WHAT TO WORK ON
Reproduce the lines of the entries below word for word, starting at the line that contains "What do you see at coordinates (496, 78)" and ending at the line that contains "fourth star icon", with both of those lines included. Output nothing else.

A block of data

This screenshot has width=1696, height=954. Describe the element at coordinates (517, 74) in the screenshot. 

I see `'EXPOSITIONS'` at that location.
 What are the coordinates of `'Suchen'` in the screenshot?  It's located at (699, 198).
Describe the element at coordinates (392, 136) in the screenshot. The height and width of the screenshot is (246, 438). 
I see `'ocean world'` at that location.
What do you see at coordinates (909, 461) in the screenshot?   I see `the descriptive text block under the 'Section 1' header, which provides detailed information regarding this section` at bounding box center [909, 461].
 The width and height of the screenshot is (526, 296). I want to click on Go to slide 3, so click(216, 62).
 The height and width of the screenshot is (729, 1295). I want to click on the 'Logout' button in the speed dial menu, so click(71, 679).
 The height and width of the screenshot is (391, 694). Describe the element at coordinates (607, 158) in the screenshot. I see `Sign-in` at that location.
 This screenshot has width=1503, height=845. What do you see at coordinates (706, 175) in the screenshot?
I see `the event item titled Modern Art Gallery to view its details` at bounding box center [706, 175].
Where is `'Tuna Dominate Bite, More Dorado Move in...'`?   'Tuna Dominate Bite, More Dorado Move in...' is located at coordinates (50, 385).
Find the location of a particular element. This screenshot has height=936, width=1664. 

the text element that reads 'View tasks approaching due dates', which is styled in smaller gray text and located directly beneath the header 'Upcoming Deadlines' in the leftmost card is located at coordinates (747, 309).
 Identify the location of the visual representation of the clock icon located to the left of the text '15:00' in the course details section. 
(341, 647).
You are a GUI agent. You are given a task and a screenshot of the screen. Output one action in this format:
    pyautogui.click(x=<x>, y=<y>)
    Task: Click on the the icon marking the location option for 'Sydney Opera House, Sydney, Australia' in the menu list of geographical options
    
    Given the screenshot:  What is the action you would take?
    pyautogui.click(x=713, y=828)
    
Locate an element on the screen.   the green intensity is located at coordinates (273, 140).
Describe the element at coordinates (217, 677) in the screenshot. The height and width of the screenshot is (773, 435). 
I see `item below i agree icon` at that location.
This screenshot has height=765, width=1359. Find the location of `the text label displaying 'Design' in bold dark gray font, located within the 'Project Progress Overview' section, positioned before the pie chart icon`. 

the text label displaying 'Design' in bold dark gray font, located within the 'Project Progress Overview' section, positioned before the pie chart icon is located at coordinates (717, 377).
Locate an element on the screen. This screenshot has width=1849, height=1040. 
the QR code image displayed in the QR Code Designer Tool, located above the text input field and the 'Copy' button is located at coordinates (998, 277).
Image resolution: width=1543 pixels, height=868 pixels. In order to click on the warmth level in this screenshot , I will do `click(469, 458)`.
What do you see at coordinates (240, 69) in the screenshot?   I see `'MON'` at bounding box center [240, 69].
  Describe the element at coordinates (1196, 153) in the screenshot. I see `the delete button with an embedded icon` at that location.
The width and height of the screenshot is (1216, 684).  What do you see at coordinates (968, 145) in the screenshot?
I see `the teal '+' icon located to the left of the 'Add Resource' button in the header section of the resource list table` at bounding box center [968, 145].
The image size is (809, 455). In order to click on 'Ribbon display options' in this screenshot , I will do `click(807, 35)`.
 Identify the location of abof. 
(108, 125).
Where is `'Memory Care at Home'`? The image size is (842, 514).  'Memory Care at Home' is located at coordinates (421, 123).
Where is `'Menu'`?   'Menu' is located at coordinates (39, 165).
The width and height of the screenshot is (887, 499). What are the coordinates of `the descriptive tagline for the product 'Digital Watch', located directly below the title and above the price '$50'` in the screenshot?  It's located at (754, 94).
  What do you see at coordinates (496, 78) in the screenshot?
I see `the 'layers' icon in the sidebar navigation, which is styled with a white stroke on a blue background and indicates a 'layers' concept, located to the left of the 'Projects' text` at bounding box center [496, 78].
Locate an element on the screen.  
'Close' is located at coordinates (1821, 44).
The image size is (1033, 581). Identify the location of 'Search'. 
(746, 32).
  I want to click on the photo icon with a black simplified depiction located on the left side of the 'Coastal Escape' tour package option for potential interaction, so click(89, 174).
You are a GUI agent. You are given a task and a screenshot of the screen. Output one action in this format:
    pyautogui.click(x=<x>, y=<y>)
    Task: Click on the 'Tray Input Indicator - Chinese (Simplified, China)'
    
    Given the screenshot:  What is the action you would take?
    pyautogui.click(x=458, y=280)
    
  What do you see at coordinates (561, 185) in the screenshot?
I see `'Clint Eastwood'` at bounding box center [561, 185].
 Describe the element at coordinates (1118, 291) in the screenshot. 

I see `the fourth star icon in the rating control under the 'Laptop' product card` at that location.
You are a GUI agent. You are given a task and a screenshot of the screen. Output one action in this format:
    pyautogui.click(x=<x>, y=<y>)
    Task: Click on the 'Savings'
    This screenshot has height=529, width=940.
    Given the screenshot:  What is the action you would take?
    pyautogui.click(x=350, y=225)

WRITTEN RESPONSE
  What do you see at coordinates (496, 78) in the screenshot?
I see `the 'layers' icon in the sidebar navigation, which is styled with a white stroke on a blue background and indicates a 'layers' concept, located to the left of the 'Projects' text` at bounding box center [496, 78].
Locate an element on the screen.  
'Close' is located at coordinates (1821, 44).
The image size is (1033, 581). Identify the location of 'Search'. 
(746, 32).
  I want to click on the photo icon with a black simplified depiction located on the left side of the 'Coastal Escape' tour package option for potential interaction, so click(89, 174).
You are a GUI agent. You are given a task and a screenshot of the screen. Output one action in this format:
    pyautogui.click(x=<x>, y=<y>)
    Task: Click on the 'Tray Input Indicator - Chinese (Simplified, China)'
    
    Given the screenshot:  What is the action you would take?
    pyautogui.click(x=458, y=280)
    
  What do you see at coordinates (561, 185) in the screenshot?
I see `'Clint Eastwood'` at bounding box center [561, 185].
 Describe the element at coordinates (1118, 291) in the screenshot. 

I see `the fourth star icon in the rating control under the 'Laptop' product card` at that location.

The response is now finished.